Quick Start
===========

Generative model in GenerativeRL
--------------------------------

GenerativeRL support easy-to-use APIs for training and deploying generative model.
We provide a simple example of how to train a diffusion model on the swiss roll dataset in `Colab <https://colab.research.google.com/drive/18yHUAmcMh_7xq2U6TBCtcLKX2y4YvNyk?usp=drive_link>`_.

More usage examples can be found in the folder `grl_pipelines/tutorials/`.

Reinforcement Learning 
-----------------------

GenerativeRL provides a simple and flexible interface for training and deploying reinforcement learning agents powered by generative models. Here's an example of how to use the library to train a Q-guided policy optimization (QGPO) agent on the HalfCheetah environment and deploy it for evaluation.

.. code-block:: python

    from grl_pipelines.diffusion_model.configurations.d4rl_halfcheetah_qgpo import config
    from grl.algorithms import QGPOAlgorithm
    from grl.utils.log import log
    import gym

    def qgpo_pipeline(config):
        qgpo = QGPOAlgorithm(config)
        qgpo.train()

        agent = qgpo.deploy()
        env = gym.make(config.deploy.env.env_id)
        observation = env.reset()
        for _ in range(config.deploy.num_deploy_steps):
            env.render()
            observation, reward, done, _ = env.step(agent.act(observation))
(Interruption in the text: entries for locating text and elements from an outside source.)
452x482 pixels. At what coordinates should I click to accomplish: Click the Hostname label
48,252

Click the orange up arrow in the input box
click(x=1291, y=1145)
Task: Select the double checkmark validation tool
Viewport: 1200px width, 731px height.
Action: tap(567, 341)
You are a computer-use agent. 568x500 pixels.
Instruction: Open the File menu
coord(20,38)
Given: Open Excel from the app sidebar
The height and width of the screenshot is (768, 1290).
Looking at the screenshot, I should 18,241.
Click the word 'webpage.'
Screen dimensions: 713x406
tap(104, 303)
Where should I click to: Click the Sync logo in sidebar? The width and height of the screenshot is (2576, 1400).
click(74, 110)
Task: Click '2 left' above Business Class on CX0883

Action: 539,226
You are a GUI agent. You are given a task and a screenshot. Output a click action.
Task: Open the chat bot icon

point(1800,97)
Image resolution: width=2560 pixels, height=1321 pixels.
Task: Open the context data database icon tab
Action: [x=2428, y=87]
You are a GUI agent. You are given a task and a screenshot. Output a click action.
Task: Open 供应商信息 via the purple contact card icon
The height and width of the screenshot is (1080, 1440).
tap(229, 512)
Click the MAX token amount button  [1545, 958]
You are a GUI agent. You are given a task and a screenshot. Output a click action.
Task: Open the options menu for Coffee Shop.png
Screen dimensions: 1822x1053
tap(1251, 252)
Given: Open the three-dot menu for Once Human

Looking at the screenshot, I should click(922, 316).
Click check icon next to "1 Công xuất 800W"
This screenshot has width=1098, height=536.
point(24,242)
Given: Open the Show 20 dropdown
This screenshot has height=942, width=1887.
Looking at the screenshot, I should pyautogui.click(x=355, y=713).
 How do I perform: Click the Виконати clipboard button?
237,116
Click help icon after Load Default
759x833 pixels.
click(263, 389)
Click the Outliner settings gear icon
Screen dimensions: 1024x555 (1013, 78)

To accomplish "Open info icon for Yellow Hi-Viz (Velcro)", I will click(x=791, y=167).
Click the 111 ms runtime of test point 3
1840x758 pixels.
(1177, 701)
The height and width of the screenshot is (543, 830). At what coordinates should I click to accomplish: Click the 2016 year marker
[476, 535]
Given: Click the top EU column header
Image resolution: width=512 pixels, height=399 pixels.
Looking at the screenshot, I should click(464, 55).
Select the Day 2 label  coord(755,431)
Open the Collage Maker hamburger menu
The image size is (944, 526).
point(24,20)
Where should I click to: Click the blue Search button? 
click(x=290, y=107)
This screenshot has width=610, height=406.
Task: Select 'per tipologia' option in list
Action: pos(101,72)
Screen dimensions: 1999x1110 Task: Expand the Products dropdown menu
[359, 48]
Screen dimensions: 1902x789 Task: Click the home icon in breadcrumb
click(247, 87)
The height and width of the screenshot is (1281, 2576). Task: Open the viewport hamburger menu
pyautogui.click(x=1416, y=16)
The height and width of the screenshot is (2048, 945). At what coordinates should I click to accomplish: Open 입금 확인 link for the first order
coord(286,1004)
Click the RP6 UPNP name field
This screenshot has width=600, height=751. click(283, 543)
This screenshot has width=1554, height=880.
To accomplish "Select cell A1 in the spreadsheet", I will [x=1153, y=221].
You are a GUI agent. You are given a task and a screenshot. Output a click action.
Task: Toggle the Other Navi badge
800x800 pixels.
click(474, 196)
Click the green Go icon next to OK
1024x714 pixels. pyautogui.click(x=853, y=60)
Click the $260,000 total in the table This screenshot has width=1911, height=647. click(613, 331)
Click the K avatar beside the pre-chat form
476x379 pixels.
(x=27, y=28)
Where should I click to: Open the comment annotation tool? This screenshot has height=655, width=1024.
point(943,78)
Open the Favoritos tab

    if __name__ == '__main__':
        log.info("config: \n{}".format(config))
        qgpo_pipeline(config)

Explanation
-----------

1. First, we import the necessary components from the GenerativeRL library, including the configuration for the HalfCheetah environment and the QGPO algorithm, as well as the logging utility and the OpenAI Gym environment.

2. The ``qgpo_pipeline`` function encapsulates the training and deployment process:

   - An instance of the ``QGPOAlgorithm`` is created with the provided configuration.
   - The ``qgpo.train()`` method is called to train the QGPO agent on the HalfCheetah environment.
   - After training, the ``qgpo.deploy()`` method is called to obtain the trained agent for deployment.
   - A new instance of the HalfCheetah environment is created using ``gym.make``.
   - The environment is reset to its initial state with ``env.reset()``.
   - A loop is executed for the specified number of steps (``config.deploy.num_deploy_steps``), rendering the environment and stepping through it using the agent's ``act`` method.

3. In the ``if __name__ == '__main__'`` block, the configuration is printed to the console using the logging utility, and the ``qgpo_pipeline`` function is called with the provided configuration.

This example demonstrates how to utilize the GenerativeRL library to train a QGPO agent on the HalfCheetah environment and then deploy the trained agent for evaluation within the environment. You can modify the configuration and algorithm as needed to suit your specific use case.

For more detailed information and advanced usage examples, please refer to the API documentation and other sections of the GenerativeRL documentation.